There might be justification for this stretching of legal doctrine if there was any showing of an intention on the part of the Government to make permanent use of the plaintiffs’ land. But, as I have said, the Government’s lease on the airport ends six months after the end of the war. Hence it is having a permanent easement forced upon i-t which it has no use for and should not be obliged to pay for. In the case of Portsmouth Harbor Land & Hotel Co. v. United States, 260 U.S. 327, 43 S.Ct. 135, 67 L.Ed. 287, the court held that if the Government’s installation of a coastal defense battery was with the intent of maintaining it there in time of peace, and firing projectiles across the plaintiff’s land whenever it chose to do so', that would constitute a taking for which compensation should be made, but if it was merely placed as a defensive measure in time of war, it would nor constitute a taking.
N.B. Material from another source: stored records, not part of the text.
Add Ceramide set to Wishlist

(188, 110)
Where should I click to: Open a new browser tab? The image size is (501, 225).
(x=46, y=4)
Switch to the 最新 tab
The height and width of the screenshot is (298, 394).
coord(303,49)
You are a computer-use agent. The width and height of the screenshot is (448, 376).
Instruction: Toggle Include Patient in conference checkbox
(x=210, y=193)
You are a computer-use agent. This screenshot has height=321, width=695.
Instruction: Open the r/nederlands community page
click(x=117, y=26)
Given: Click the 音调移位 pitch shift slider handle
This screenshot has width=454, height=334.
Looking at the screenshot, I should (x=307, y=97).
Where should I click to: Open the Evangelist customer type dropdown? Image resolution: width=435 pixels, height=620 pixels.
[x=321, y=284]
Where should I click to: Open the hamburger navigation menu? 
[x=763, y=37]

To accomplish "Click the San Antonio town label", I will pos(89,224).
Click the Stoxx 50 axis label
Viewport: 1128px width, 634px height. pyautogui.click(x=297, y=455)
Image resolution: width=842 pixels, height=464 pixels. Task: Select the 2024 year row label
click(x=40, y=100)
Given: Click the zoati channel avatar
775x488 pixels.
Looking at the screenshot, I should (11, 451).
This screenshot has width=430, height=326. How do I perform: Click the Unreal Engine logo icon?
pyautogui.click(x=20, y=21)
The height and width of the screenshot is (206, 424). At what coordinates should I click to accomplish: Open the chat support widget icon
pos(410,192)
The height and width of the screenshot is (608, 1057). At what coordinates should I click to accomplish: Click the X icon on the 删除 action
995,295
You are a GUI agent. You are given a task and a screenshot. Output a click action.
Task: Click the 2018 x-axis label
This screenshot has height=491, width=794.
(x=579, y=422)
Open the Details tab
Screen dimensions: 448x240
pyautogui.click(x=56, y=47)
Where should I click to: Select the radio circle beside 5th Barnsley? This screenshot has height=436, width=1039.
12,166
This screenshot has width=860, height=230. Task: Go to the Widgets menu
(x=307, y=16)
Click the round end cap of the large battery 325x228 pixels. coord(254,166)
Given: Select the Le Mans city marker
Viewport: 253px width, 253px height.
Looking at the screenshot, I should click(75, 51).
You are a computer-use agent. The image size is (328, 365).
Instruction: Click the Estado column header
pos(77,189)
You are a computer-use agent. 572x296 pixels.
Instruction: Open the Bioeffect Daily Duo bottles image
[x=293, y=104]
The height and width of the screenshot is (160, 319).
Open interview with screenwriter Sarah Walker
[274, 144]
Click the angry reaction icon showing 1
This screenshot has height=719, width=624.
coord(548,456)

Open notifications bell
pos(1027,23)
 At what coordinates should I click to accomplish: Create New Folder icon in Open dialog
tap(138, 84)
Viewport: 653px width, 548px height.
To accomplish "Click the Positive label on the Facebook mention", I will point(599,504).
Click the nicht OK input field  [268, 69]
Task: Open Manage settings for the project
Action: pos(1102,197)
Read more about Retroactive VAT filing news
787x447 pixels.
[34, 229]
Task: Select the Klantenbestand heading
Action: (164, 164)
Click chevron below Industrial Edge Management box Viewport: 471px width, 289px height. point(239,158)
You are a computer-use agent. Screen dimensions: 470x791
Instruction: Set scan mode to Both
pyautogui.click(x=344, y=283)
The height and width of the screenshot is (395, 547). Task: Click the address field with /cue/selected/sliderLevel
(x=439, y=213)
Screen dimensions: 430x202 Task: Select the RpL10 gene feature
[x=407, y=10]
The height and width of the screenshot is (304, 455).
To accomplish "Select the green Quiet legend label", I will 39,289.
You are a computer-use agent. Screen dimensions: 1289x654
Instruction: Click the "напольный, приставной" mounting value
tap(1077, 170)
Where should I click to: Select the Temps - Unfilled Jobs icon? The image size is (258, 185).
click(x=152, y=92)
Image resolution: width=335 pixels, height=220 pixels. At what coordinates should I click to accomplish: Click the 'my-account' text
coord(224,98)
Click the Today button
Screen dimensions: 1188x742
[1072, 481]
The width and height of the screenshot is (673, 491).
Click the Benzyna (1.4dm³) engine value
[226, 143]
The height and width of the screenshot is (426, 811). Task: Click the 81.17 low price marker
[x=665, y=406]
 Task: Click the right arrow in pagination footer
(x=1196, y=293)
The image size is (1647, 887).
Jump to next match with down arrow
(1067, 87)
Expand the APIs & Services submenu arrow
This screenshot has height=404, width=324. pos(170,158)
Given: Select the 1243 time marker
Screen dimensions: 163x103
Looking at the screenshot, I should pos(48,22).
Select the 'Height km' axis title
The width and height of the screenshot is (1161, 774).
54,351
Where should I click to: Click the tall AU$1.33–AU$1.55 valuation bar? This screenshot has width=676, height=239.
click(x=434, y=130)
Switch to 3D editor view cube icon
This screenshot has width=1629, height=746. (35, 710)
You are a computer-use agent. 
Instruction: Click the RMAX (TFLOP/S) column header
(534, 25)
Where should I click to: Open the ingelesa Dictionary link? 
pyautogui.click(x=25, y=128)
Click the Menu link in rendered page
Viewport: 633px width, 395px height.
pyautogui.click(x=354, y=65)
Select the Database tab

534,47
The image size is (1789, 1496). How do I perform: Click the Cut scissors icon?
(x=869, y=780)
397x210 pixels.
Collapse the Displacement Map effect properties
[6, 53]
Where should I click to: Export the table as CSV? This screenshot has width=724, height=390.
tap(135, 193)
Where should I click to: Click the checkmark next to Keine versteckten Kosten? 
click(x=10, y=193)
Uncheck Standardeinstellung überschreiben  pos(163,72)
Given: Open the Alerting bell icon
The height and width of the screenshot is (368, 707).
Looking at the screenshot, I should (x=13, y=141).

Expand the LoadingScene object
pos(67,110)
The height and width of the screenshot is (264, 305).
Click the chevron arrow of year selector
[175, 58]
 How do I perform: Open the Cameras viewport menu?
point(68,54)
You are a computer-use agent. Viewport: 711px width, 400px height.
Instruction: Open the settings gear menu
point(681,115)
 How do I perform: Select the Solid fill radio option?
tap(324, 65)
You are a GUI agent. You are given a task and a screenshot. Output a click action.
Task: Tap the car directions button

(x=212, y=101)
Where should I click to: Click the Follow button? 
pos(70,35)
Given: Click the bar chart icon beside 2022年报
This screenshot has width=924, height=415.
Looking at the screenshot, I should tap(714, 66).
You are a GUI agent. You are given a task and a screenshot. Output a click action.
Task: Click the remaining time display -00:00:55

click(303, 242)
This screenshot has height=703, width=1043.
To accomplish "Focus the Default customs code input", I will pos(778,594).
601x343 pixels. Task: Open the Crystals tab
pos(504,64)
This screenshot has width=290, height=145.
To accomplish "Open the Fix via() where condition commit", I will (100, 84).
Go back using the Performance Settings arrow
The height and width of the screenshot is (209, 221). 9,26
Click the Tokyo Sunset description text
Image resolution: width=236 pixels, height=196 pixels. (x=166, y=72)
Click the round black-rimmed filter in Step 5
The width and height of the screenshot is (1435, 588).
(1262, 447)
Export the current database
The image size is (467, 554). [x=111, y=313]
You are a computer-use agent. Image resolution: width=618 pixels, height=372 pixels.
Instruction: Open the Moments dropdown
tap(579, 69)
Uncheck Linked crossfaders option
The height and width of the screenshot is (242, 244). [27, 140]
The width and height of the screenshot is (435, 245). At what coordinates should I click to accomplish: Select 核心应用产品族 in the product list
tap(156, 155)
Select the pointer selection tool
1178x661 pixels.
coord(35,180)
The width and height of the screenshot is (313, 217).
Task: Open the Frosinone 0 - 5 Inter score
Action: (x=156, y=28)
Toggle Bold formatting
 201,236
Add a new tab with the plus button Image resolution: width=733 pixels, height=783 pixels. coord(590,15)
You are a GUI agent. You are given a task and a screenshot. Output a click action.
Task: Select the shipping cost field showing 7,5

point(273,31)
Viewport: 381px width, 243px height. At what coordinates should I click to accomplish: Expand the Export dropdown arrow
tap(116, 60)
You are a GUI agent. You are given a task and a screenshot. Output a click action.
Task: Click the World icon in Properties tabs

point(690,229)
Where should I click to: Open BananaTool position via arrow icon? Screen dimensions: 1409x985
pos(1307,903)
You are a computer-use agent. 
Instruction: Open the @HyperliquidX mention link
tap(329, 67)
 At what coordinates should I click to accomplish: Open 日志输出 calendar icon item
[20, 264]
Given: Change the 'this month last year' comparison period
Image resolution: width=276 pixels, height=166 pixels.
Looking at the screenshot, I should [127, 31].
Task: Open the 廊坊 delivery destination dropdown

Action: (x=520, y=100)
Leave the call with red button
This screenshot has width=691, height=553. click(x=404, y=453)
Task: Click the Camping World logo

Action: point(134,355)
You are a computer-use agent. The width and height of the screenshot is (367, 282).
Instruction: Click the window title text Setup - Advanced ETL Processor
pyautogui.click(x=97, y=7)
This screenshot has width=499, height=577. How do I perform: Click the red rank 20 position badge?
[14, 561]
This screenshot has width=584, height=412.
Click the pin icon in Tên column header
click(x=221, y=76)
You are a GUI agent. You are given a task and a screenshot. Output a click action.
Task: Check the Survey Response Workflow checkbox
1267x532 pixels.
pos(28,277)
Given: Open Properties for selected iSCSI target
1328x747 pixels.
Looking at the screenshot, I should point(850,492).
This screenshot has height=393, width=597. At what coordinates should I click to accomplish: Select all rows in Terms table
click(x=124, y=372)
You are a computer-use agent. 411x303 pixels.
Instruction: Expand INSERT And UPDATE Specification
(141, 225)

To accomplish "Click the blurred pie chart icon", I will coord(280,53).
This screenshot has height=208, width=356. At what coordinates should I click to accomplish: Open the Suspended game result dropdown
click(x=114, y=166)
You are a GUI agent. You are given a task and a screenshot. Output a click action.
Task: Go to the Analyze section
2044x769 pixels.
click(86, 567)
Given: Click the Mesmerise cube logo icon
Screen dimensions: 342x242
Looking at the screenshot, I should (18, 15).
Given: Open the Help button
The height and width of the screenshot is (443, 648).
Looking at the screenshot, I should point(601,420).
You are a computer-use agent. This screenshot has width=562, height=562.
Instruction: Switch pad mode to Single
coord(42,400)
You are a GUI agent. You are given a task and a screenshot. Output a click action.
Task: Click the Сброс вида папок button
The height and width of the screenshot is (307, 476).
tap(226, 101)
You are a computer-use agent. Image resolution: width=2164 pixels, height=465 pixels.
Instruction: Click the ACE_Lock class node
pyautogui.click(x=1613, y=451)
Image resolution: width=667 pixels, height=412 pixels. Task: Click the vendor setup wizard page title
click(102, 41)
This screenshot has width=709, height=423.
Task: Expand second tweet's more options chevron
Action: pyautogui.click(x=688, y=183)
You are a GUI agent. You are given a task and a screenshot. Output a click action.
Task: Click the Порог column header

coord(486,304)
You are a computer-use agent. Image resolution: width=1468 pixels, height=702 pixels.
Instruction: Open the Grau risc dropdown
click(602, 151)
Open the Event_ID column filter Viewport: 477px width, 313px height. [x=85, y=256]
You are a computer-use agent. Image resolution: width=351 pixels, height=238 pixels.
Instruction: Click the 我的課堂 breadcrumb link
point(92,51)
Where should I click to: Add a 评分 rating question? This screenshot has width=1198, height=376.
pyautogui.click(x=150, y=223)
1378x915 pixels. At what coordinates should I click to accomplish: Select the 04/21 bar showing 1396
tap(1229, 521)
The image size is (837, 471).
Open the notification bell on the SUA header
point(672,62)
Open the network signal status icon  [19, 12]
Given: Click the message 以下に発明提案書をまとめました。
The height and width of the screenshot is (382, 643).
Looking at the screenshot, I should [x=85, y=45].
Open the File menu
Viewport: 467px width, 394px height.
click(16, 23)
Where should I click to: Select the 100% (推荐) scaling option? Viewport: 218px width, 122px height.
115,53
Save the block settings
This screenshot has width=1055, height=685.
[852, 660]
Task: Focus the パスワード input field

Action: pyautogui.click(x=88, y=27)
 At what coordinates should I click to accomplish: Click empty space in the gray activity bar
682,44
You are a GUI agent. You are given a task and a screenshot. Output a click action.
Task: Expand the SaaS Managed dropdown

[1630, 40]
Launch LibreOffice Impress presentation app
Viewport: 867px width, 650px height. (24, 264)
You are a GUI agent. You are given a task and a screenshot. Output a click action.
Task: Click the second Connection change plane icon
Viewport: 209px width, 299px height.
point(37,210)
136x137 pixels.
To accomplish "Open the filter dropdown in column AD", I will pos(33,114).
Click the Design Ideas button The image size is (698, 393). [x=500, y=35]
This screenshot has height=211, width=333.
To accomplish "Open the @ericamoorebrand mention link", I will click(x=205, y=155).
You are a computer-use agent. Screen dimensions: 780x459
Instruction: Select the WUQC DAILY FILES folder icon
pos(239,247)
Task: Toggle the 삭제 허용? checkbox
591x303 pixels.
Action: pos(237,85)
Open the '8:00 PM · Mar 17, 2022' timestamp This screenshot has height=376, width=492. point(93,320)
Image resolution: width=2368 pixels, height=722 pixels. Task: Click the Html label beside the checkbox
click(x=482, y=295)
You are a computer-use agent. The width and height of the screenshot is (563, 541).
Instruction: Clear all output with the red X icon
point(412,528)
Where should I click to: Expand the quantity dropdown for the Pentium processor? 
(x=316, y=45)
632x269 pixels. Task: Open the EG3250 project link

This decision supports the idea which I have expressed above that the Government is privileged to carry on activities in wartime which may be harmful to landowners, which activities would not be privileged in time of peace. But I suppose it also shows the court’s reluctance to saddle upon the Government the burden of paying the permanent value of land or interests in land for which it has no desire or use, it merely needing the use for the temporary period of the emergency. I think, therefore, that if the court concludes that the Government’s repeated trespasses amount to the taking of an easement, it should award compensation for that easement, and for the incidental damage -to the land, only down to the time of judgment, and should retain the case for the award of further compensation when the Government’s use of the airport, and its easement, terminate at the end of the war. In this way the court could avoid compensating the plaintiffs in an amount several times as great as. any loss which they will, in all probability, suffer.
JONES, Judge, took no part in the decision of this case.